SECTION 1.The heading of Article 2 (commencing with Section 25531) of Chapter 6.95 of Division 20 of the Health and Safety Code is amended to read:
2.California Accidental Release Prevention Program
SEC. 2.Section 25531 of the Health and Safety Code is amended to read:
25531.

(a)The Legislature finds and declares that a significant number of chemical manufacturing and processing facilities generate, store, treat, handle, refine, process, and transport hazardous materials. The Legislature further finds and declares that, because of the nature and volume of chemicals handled at these facilities, some of those operations may represent a threat to public health and safety if chemicals are accidentally released.

(b)The Legislature recognizes that the potential for explosions, fires, or releases of toxic chemicals into the environment exists. The protection of the public from uncontrolled releases or explosions of hazardous materials is of statewide concern.

(c)There is an increasing capacity to both minimize and respond to releases of toxic air contaminants and hazardous materials once they occur, and to formulate efficient plans to evacuate citizens if these discharges or releases cannot be contained. However, programs designed to prevent these accidents are the most effective way to protect the community health and safety and the environment. These programs should anticipate the circumstances that could result in their occurrence and require the taking of necessary precautionary and preemptive actions, consistent with the nature of the hazardous materials handled by the facility and the surrounding environment.

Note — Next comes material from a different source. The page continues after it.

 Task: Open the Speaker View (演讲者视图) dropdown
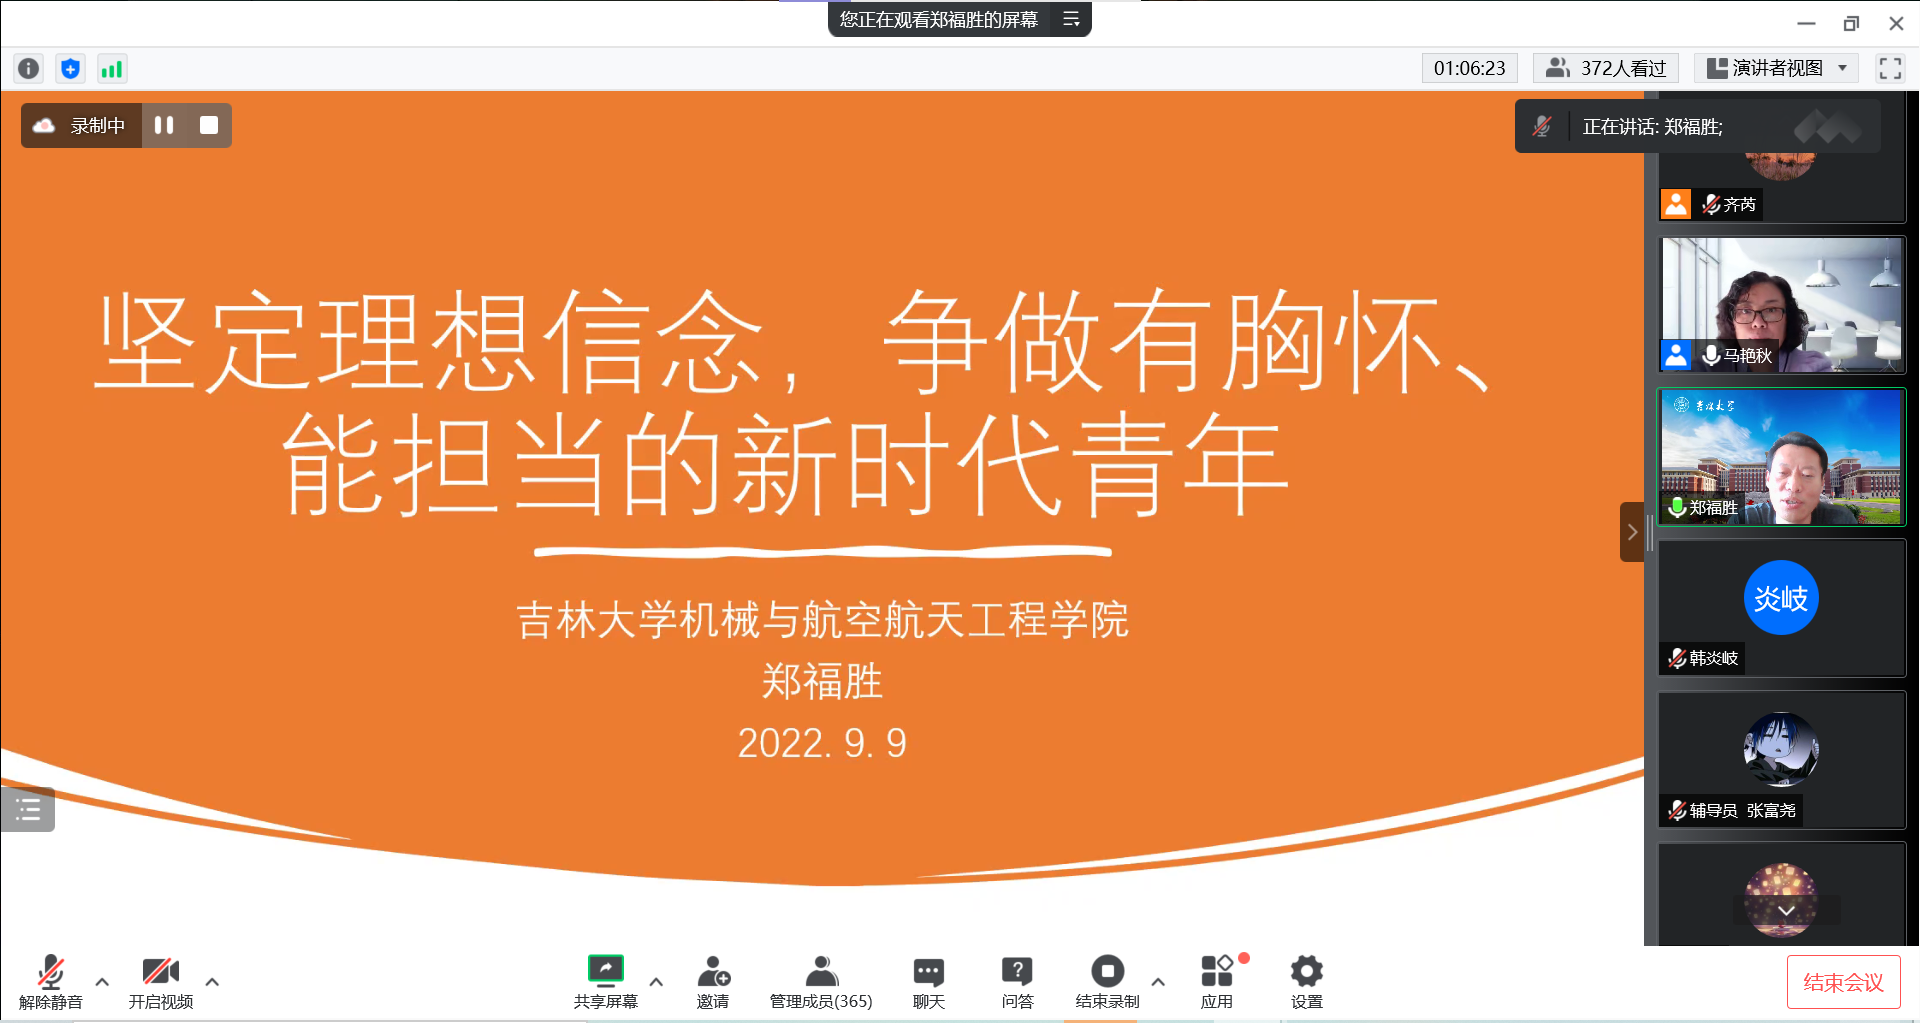point(1776,68)
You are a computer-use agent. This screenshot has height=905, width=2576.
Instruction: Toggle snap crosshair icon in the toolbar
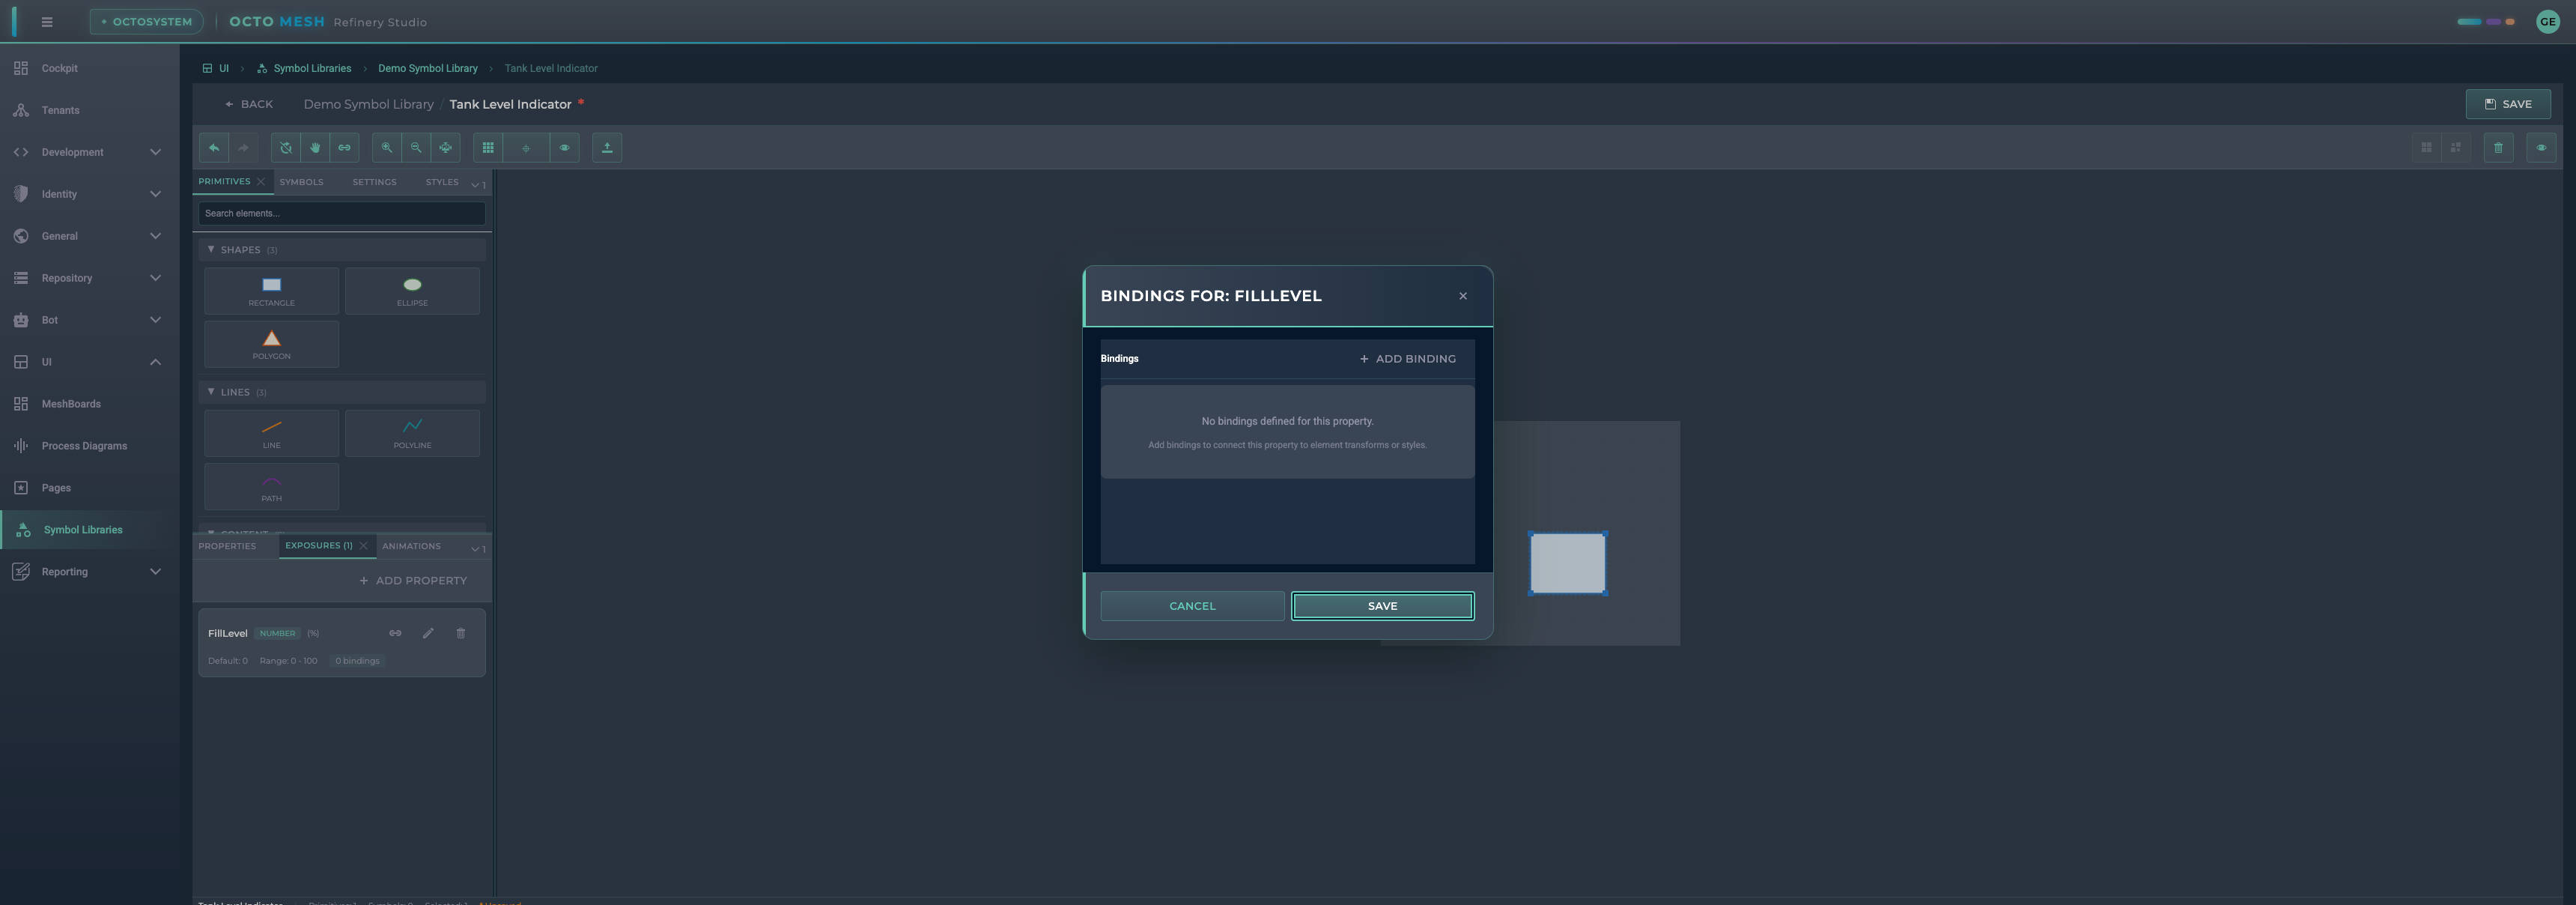(x=526, y=147)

(d)As required by Clean Air Act amendments enacted in 1990 (Public Law 101-549), the Environmental Protection Agency has developed a program for the prevention of accidental releases of regulated substances. In developing the program, the Environmental Protection Agency thoroughly reviewed a wide variety of chemical and hazardous substances to identify substances that might pose a risk to public health or safety or to the environment in the event of an accidental release. The Environmental Protection Agency developed a program to prevent accidental releases of those substances determined to potentially pose the greatest risk of immediate harm to the public and the environment. The federal program provides no options for implementing agencies to diminish the requirements or applicability of the federal program.

(e)In light of this new federal program, the Legislature finds and declares that the goals of reducing regulated substances accident risks and eliminating duplication of regulatory programs can best be accomplished by implementing the federal risk management program in the state, with certain amendments that are specific to the state. Therefore, it is the intent of the Legislature that the state seek and receive delegation of the federal program for prevention of accidental releases of regulated substances established pursuant to Section 112(r) of the federal Clean Air Act (42 U.S.C. Sec. 7412(r)), by implementing the federal program as promulgated by the Environmental Protection Agency, with certain amendments that are specific to the state.

(f)This article, and the program for the prevention of accidental releases for the state, as specified in Section 25533, shall be known, and may be cited as the “California Accidental Release Prevention Program” or “CalARP.”